Speaker Urges Openness about Depression


Comedian, author, and activist Kevin Breel’s upbringing in western Canada prepared him for one thing: not to talk about addiction or depression. His father wrestled with both, and Kevin learned early on it was off limits to speak about. That was before he shared his story with Williston Northampton School students during a special Assembly on October 19 after a TEDx talk he gave in 2013 went viral—it’s been viewed more than four million times to date. Kevin also wrote a memoir, Boy Meets Depression, Or Life Sucks and Then You Live.

But as a young teen, he faced a dysfunctional home life, made better by frequent trips to the home of his middle school best friend, Jordan. Kevin spent time there being a normal kid. It was a second home to him. When Jordan died in a car accident when Kevin was 14, however, depression overwhelmed him.

For several years following Jordan’s death, Kevin struggled with pervasive sadness, all the while showing the world a happy-face mask. He captained his basketball team and earned academic honors. At 17, though, he reached a low point. He wrote a suicide note and planned to swallow a bottle of pills. “I didn’t want to keep living this life. I just felt that I needed it to stop.”

After writing the note, he sat on his bed and thought. He realized he had never spoken about anything in the note with anyone he knew. “Every last sentence was a secret that I had never shared.”
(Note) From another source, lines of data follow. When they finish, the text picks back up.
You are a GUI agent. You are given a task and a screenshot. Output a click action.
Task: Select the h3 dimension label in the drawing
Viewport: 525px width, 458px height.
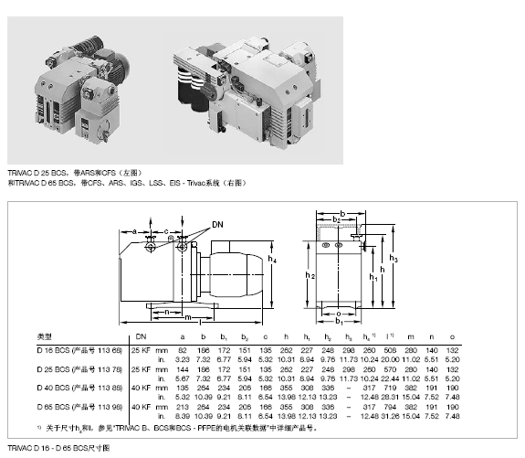pos(394,259)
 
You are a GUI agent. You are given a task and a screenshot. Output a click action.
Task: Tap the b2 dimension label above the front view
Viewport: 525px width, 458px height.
pos(336,220)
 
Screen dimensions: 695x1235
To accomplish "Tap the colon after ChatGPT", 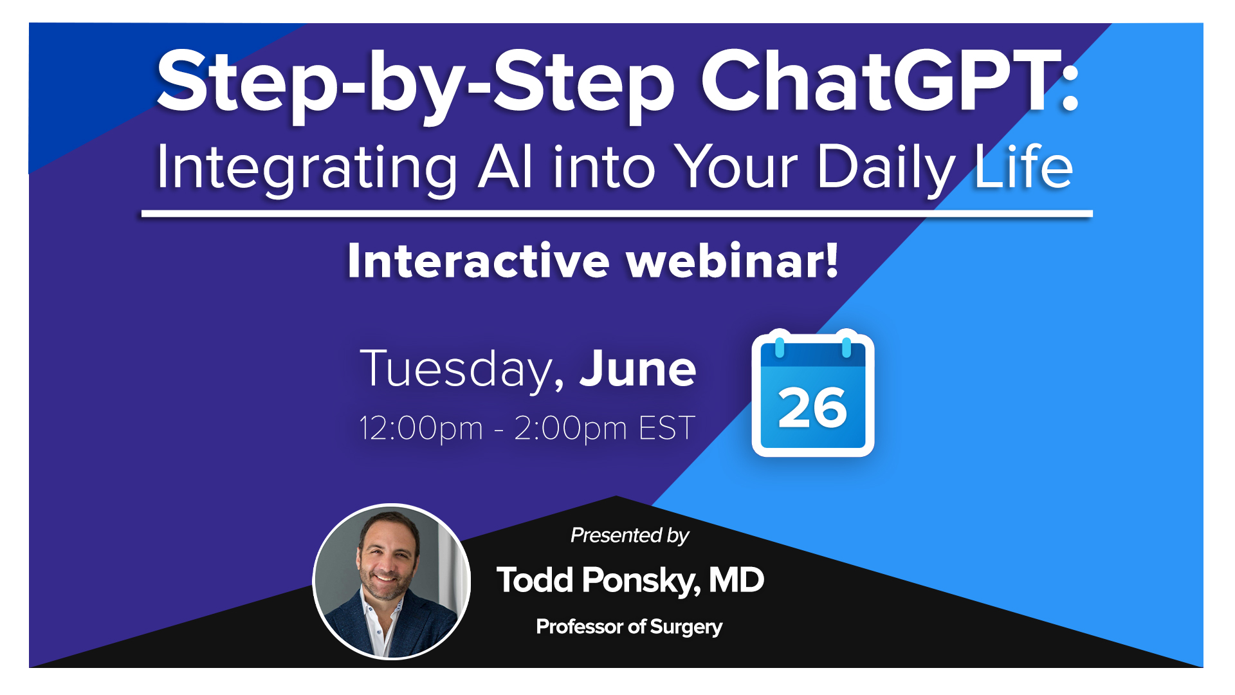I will (x=1070, y=86).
At last, he decided, “I can’t quit on myself if I never tried to help myself. I’m just going to talk about it.” He figured keeping it all in wasn’t working. What if he tried the opposite.
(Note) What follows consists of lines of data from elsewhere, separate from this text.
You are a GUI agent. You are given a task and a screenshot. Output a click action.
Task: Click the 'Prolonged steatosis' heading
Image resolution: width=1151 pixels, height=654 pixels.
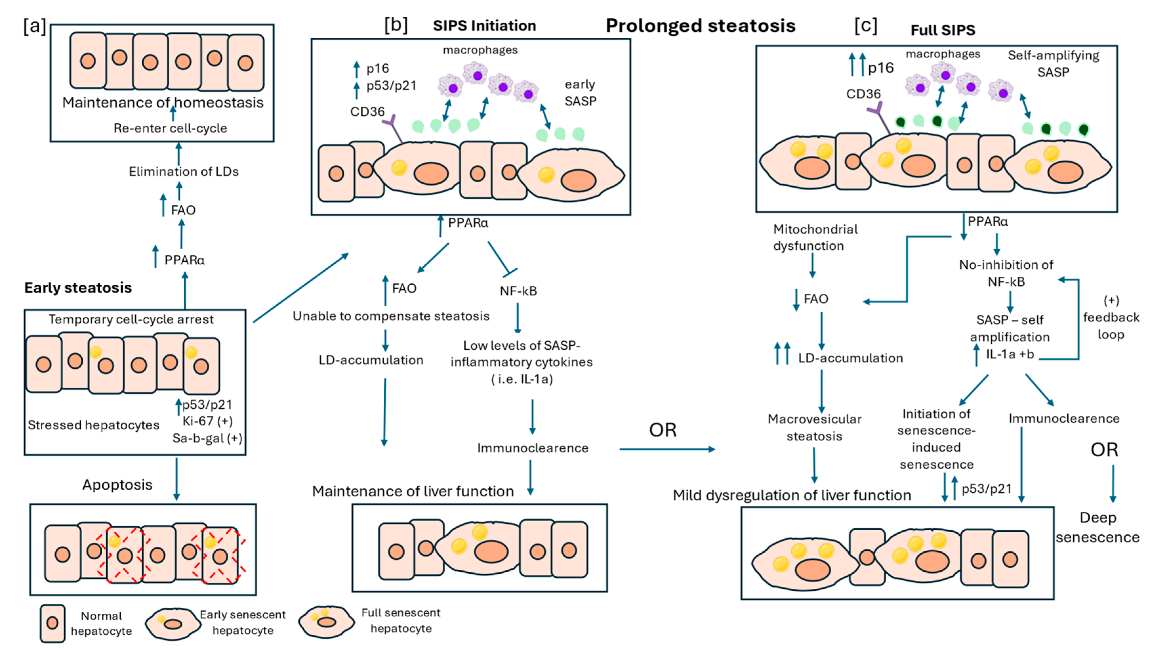pyautogui.click(x=700, y=26)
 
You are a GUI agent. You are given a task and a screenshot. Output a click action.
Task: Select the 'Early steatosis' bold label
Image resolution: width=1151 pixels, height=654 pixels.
pyautogui.click(x=78, y=287)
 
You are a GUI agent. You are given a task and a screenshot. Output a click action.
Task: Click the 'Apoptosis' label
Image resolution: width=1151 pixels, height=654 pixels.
pyautogui.click(x=117, y=485)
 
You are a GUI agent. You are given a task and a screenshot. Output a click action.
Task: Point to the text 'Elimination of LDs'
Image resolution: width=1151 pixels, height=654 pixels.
pyautogui.click(x=183, y=172)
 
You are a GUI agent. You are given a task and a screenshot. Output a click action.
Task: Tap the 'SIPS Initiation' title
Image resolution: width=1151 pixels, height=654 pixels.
pyautogui.click(x=484, y=26)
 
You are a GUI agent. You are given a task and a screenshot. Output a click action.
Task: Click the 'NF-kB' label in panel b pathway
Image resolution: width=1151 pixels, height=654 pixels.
pyautogui.click(x=518, y=291)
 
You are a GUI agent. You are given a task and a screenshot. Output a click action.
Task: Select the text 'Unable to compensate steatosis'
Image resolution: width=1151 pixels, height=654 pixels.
pyautogui.click(x=391, y=316)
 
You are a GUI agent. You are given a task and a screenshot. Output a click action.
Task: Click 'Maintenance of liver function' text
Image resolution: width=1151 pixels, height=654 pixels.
pyautogui.click(x=413, y=491)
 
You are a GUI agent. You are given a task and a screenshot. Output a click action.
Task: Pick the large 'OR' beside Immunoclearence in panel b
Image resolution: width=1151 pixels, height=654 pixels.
pyautogui.click(x=662, y=430)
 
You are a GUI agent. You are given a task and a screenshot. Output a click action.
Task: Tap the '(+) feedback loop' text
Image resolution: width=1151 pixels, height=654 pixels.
pyautogui.click(x=1111, y=317)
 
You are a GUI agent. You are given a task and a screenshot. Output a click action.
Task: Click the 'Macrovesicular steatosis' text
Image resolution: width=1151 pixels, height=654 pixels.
pyautogui.click(x=814, y=428)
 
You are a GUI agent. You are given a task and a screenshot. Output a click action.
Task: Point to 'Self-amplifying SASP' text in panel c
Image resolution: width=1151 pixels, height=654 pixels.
pyautogui.click(x=1053, y=63)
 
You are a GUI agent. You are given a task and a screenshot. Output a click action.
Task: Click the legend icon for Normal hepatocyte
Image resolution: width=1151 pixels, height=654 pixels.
pyautogui.click(x=52, y=623)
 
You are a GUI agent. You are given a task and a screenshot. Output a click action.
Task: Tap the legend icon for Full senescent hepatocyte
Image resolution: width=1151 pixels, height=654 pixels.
pyautogui.click(x=327, y=622)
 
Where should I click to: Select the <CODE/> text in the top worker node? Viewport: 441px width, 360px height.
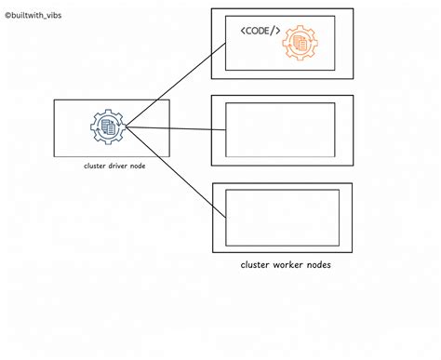pyautogui.click(x=260, y=32)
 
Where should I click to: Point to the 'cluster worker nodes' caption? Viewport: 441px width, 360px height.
pyautogui.click(x=286, y=265)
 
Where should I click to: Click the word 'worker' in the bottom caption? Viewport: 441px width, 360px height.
pyautogui.click(x=287, y=265)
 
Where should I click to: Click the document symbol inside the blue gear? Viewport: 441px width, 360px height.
pyautogui.click(x=108, y=127)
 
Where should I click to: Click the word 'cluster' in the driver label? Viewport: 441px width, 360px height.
pyautogui.click(x=93, y=167)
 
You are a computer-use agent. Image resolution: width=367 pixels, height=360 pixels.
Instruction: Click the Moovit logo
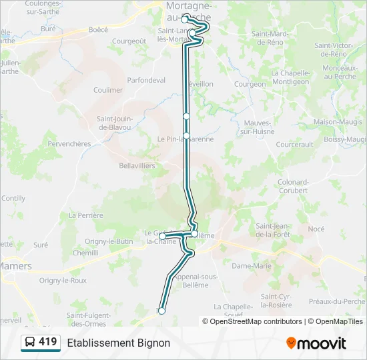click(316, 343)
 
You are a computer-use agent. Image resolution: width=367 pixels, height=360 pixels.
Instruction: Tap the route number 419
click(47, 342)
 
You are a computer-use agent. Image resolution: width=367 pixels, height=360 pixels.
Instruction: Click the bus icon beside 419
click(29, 343)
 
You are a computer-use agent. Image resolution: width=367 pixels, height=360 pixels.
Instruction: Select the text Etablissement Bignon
click(118, 343)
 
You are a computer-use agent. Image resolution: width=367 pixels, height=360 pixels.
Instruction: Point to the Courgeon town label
click(250, 85)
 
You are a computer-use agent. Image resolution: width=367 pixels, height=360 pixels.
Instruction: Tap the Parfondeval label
click(146, 80)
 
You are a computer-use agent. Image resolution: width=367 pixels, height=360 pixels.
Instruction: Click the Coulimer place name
click(108, 90)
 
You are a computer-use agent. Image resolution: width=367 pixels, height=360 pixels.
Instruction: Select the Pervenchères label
click(69, 143)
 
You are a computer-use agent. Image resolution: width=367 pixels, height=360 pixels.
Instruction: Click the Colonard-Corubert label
click(293, 186)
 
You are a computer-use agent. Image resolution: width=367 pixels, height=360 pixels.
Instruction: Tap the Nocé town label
click(316, 229)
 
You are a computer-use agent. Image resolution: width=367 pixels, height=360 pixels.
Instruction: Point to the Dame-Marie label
click(252, 265)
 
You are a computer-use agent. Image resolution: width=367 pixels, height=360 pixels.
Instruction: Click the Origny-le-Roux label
click(63, 281)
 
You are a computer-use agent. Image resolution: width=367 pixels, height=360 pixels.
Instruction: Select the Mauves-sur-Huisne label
click(257, 127)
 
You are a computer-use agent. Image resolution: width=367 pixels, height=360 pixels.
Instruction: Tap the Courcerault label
click(294, 144)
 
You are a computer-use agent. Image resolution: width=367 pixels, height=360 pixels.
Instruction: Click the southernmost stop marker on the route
click(161, 311)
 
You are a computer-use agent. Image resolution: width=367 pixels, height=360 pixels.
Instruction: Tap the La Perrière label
click(86, 215)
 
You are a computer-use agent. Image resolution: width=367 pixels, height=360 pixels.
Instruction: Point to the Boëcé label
click(98, 29)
He spoke to his mother about it the next day, and she set up a therapist appointment. His therapist, who he sees to this day, helped him take his illness and make something positive out of it. After a year of therapy, Kevin felt better than ever. But the suicide of a teen girl in a nearby town took a toll on him. The story was prevalent in the news for a week, and then died down. He couldn’t shake the feeling that people would forget and move on, but the story felt so important to him. Prodded by his therapist, he researched depression and found that one million people under age 25 kill themselves each year.

As he worked to create a career in comedy, he was invited to speak at the local TEDx, a symposium for technology, education, and design talks. He started this way: “For a long time in my life, I felt like I’d been living two different lives. There’s the life that everyone sees, and then there’s the life that only I see.” He goes on to say that he’s lived depression for six years. And that’s OK. “My pain, more than anything in 19 years on this planet, has given me perspective,” he said. “And my hurt, my hurt has forced me to have hope.”

Back in the Chapel, Kevin gave two pieces of advice to Williston students. One: Own your story. Embrace all that you are and what’s happened to you. And two: be a better friend. Support those who need it. Listen when someone needs to tell their story.

“The only way we’re going to beat a problem that people are battling alone,” he said, “is by standing strong together.”